▶ _Instructions to follow_
Give back the entire listing exactly as it was provided.

▶ _Entries supplied_
=== Begin Enclosure ===

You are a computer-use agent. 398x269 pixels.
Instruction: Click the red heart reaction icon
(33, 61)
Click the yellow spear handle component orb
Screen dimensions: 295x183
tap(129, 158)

=== End Enclosure ===

▶ _Response to this task_
You are a computer-use agent. 398x269 pixels.
Instruction: Click the red heart reaction icon
(33, 61)
Click the yellow spear handle component orb
Screen dimensions: 295x183
tap(129, 158)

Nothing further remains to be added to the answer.